TABLE 4.
Affinity and dissociation constants of VHH homodimers and heterodimers
| VHH | ka | kd | KD | KD (calculated)a |
|---|---|---|---|---|
| 1/ms | 1/s | m | ||
| JJX21 | 2.0 × 105 | 7.4 × 10−6 | 3.84 × 10−11 | <7.5 × 10−11 |
| JNA6 | 4.58 × 105 | 9.55 × 10−7 | 2.10 × 10−12 | <6.22 × 10−12 |
| JNA2 | 1.34 × 106 | 1.69 × 10−5 | 1.26 × 10−11 | NAb |
| JNA3 | 3.96 × 105 | 1.26 × 10−5 | 3.20 × 10−11 | NA |
| JNA10 | 4.40 × 105 | 1.20 × 10−6 | 2.70 × 10−12 | <6.48 × 10−12 |
| JNA11 | 5.77 × 105 | 9.66 × 10−7 | 1.67 × 10−12 | <4.94 × 10−12 |
| JNA8 | 3.43 × 105 | 1.47 × 10−6 | 4.27 × 10−12 | <2.77 × 10−12 |
| JNA14 | 7.67 × 105 | 7.96 × 10−7 | 1.04 × 10−12 | <3.10 × 10−12 |
a KD calculated was calculated using the kd limit and the ka measured for those VHHs that did not dissociate from ricin within the kd limit.
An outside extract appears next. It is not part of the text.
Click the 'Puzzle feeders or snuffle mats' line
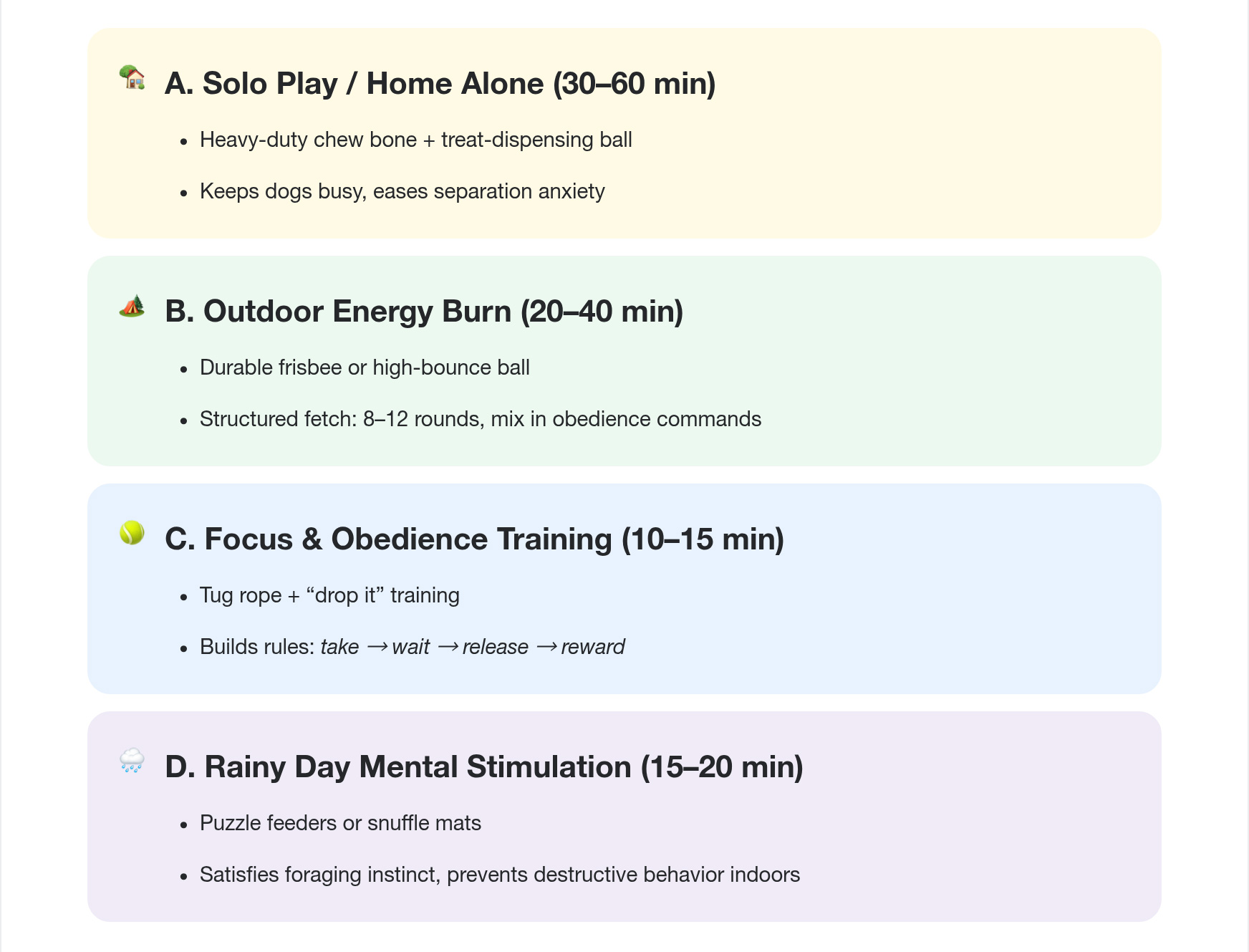This screenshot has height=952, width=1249. pos(340,823)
In several instances little to no VHH dissociation was detected over a 6-h time course, suggesting that the dissociation rate constants were slower than 2 × 10−6 s−1 (37). It was therefore not possible to generate a true KD value. Instead, the KD was calculated based on the so-called 5% rule that compensates for the limitations of SPR (38). Actual SPR sensorgrams are provided in supplemental Fig. S2.
bNA, not applicable.